**WAT WORDT GEVRAAGD**: Over welke verklaring moeten de genoemde leidinggevenden bij B- en C-evenementen beschikken volgens de tekst over alcoholhoudende drank?

**AANGELEVERDE TEKST**:
····················

Artikel 4:1 Tijdelijke verstrekkingsverbod gedurende bepaalde uren

Het is verboden gedurende een door de burgemeester aan te wijzen periode en/of evenement in de aan te wijzen uren bedrijfsmatig of anders dan om niet alcoholhoudende dranken te verstrekken.

Artikel 4:2 Aanvullende voorschriften

  • 1.

    De burgemeester kan voorschriften verbinden aan een vergunning als bedoeld in artikel 3 van de wet. Deze voorschriften kunnen alleen worden gesteld:

    • a.

      ter bescherming van de volksgezondheid, of

    • b.

      in het belang van de openbare orde, of

    • c.

      ter bevordering van de naleving van artikel 20 van de wet.

  • 2.

    De burgemeester kan aanvullende voorschriften verbinden aan een vergunning als bedoeld in artikel 2.1, eerste lid, van deze verordening als zich drie keer in één jaar incidenten hebben voorgedaan die gepaard zijn gegaan met geweld, overlast op straat, drugsgebruik en/of drugshandel in of nabij de inrichting.

Artikel 4:3 Tapontheffing (art. 35 Alcoholwet)

Bij B- en C-evenementen dienen de genoemde leidinggevenden te beschikken over een verklaring Sociale Hygiëne.

Artikel 4:4 Verboden drankgebruik

  • 1.

    Het is voor personen die de leeftijd van achttien jaar hebben bereikt verboden op een openbare plaats, die deel uitmaakt van een door het college aangewezen gebied, alcoholhoudende drank te gebruiken of aangebroken flessen, blikjes en dergelijke met alcoholhoudende drank bij zich te hebben.

  • 2.

    Het bepaalde in het eerste lid geldt niet voor:

    • a.

      een terras dat behoort bij een horecabedrijf, als bedoeld in artikel 1 van de Alcoholwet;

    • b.

      de plaats, niet zijnde een horecabedrijf, als bedoeld onder a, waarvoor een ontheffing geldt krachtens artikel 35 van wet.

  • 3.

    Het is verboden op de weg die deel uit maakt van een door het college aangewezen gebied gedurende een in het aanwijzingsbesluit bepaalde periode drinkglazen of flessen bij zich te hebben, die kennelijk bestemd zijn voor het nuttigen van drank op de weg. Het bepaalde in het eerste lid is van overeenkomstige toepassing.

····················

Datasetitems:
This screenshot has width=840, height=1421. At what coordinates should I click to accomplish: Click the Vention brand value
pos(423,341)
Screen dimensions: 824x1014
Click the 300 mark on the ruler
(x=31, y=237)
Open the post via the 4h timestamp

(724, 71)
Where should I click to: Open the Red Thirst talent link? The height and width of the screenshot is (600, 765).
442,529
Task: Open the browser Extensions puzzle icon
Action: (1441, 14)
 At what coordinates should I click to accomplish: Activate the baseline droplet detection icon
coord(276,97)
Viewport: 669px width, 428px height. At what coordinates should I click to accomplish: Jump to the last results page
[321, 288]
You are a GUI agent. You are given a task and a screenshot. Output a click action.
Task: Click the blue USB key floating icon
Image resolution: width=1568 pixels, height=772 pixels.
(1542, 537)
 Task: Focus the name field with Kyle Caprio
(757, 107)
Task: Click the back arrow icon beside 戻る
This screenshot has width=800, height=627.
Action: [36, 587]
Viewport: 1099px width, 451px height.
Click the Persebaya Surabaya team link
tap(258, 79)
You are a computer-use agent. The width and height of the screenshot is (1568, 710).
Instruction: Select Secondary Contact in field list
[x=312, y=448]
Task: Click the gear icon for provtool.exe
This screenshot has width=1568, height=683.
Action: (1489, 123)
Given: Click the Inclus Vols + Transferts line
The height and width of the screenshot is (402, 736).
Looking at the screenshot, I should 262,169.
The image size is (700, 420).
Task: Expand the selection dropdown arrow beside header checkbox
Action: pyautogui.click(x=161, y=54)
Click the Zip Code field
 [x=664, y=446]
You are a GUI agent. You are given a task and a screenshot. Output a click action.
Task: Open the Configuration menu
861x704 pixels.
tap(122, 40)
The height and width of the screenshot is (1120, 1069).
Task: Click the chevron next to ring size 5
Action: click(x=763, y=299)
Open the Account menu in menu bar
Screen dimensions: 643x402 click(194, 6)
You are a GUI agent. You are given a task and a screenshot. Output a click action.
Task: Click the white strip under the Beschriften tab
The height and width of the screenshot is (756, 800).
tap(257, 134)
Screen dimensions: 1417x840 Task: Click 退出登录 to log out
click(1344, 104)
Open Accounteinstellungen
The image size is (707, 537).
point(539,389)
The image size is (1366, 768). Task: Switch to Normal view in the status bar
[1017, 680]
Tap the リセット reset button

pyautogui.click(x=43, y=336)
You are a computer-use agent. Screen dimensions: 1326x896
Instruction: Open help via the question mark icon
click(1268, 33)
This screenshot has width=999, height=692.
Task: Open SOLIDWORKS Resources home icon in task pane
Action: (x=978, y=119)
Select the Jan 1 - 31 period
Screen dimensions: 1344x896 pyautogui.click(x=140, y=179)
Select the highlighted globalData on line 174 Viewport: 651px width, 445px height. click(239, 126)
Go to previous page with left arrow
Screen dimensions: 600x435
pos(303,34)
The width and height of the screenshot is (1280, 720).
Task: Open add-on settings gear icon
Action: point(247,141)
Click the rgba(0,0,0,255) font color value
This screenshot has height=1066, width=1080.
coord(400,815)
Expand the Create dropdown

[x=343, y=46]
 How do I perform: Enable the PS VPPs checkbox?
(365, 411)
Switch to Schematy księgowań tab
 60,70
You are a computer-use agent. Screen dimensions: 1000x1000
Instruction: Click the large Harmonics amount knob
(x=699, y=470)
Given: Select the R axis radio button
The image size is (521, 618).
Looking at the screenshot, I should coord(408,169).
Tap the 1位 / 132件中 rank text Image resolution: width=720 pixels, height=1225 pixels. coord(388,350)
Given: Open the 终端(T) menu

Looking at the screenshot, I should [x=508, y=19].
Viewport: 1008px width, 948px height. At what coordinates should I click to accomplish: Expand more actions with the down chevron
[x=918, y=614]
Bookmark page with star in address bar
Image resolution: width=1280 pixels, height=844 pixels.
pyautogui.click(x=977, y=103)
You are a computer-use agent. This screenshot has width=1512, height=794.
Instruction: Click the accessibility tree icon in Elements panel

····················

**SCHRIFTELIJK ANTWOORD**: Over een verklaring Sociale Hygiëne.